Directions for this task:
From the line that contains "At what coordinates should I click to accomplish: Expand" to the end of the entries, copy each line exactly, though the pictures stay out.

--- Data shown Enclosed Below ---

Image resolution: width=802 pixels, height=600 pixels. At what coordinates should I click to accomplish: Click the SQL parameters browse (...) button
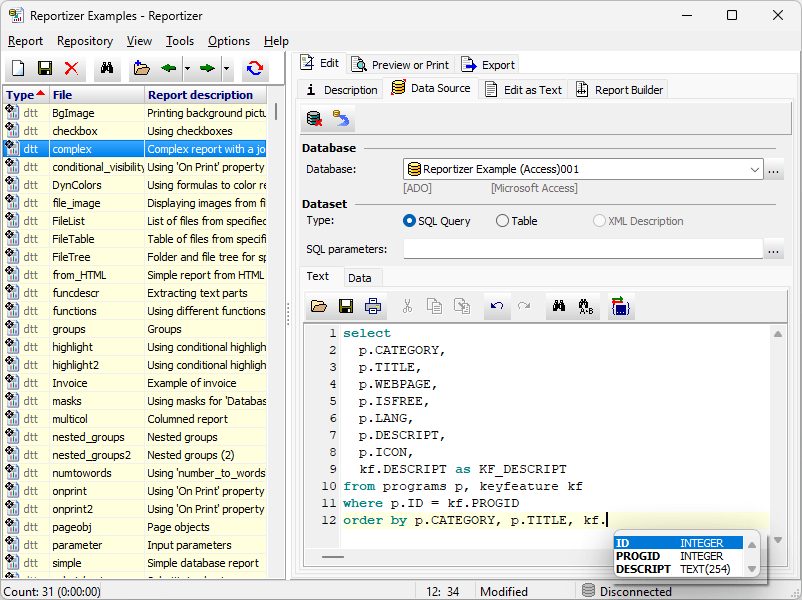(772, 248)
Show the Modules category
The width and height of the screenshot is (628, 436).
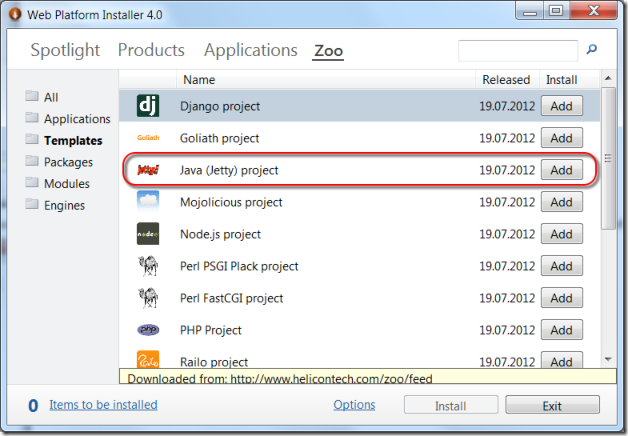click(67, 184)
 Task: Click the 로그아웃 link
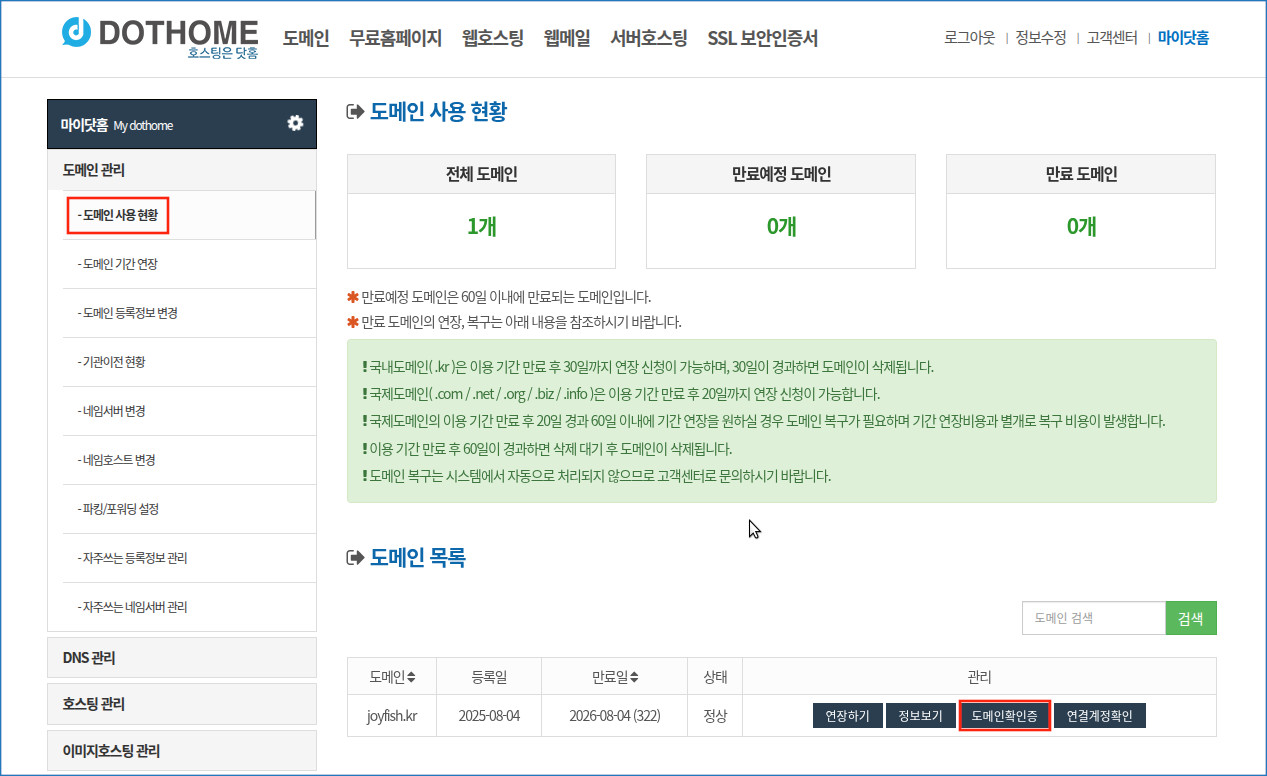point(969,38)
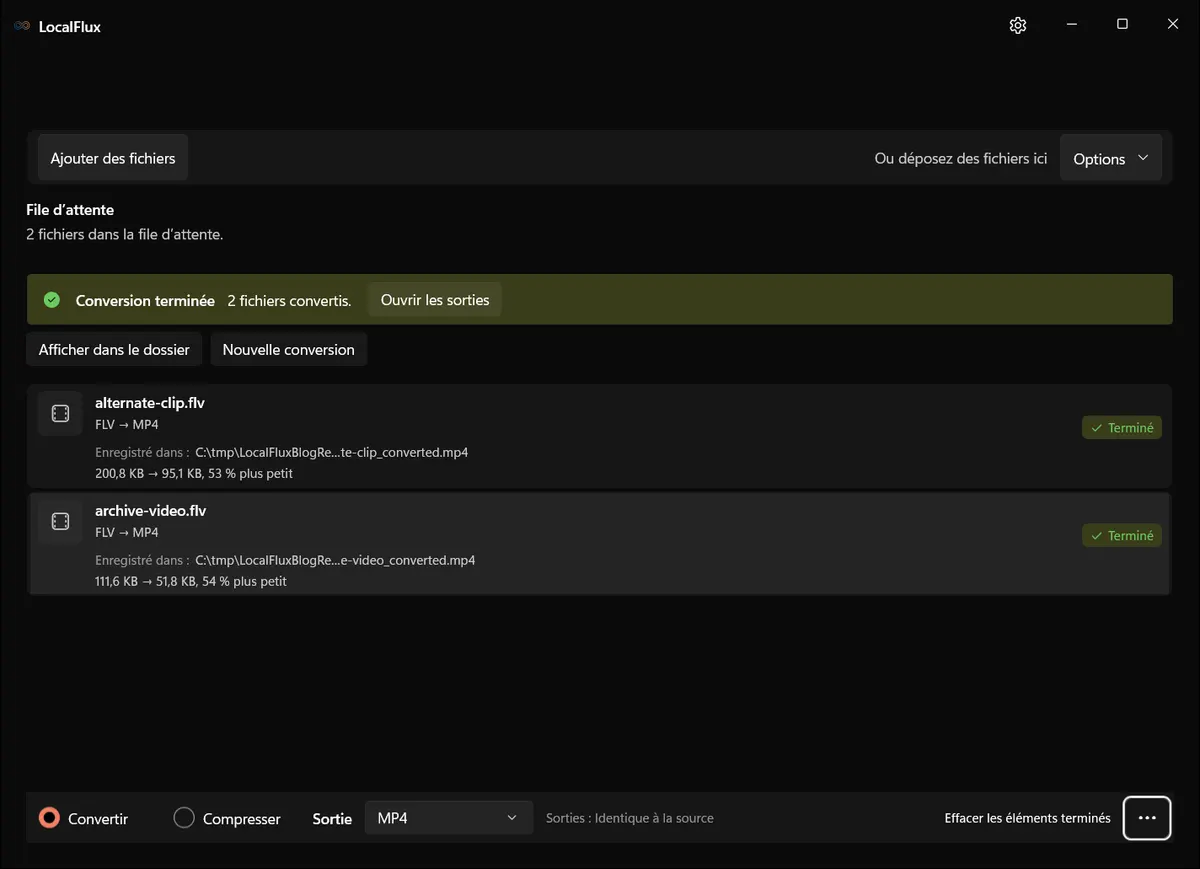
Task: Expand the Options dropdown
Action: tap(1111, 159)
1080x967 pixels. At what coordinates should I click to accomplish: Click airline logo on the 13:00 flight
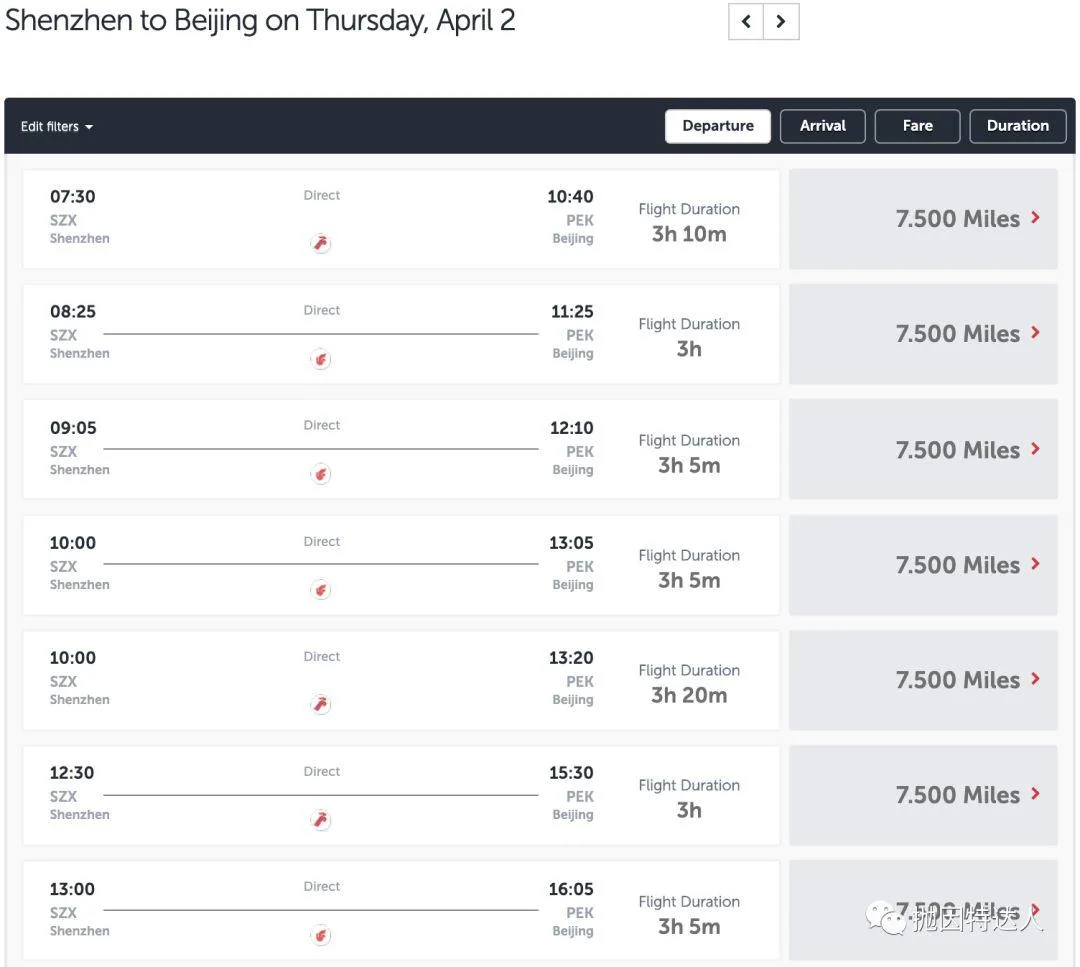point(321,936)
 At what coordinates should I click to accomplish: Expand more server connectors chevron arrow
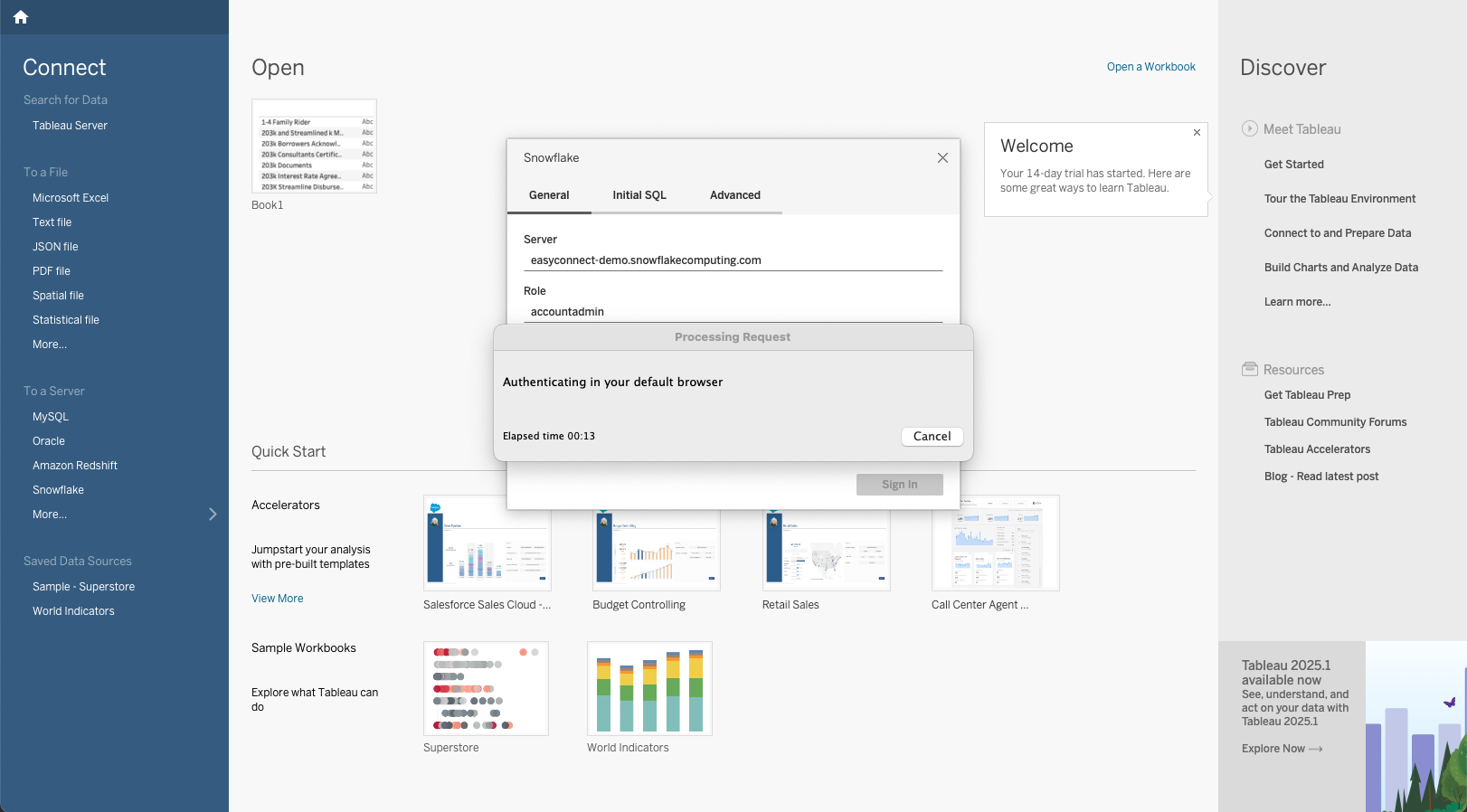click(x=213, y=515)
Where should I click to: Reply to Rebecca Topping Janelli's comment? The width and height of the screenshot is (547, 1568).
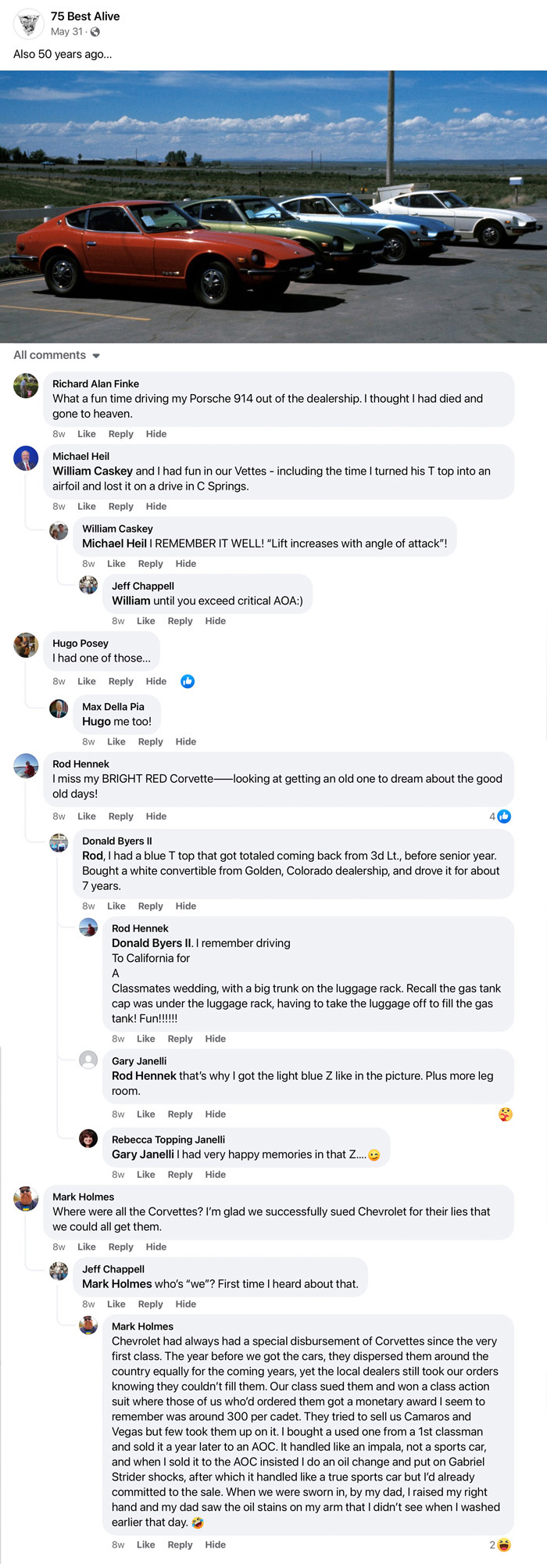click(180, 1175)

--- End of Enclosed Data shown ---

Output for this exercise:
 At what coordinates should I click to accomplish: Expand more server connectors chevron arrow
click(x=213, y=515)
Where should I click to: Reply to Rebecca Topping Janelli's comment? The width and height of the screenshot is (547, 1568).
click(180, 1175)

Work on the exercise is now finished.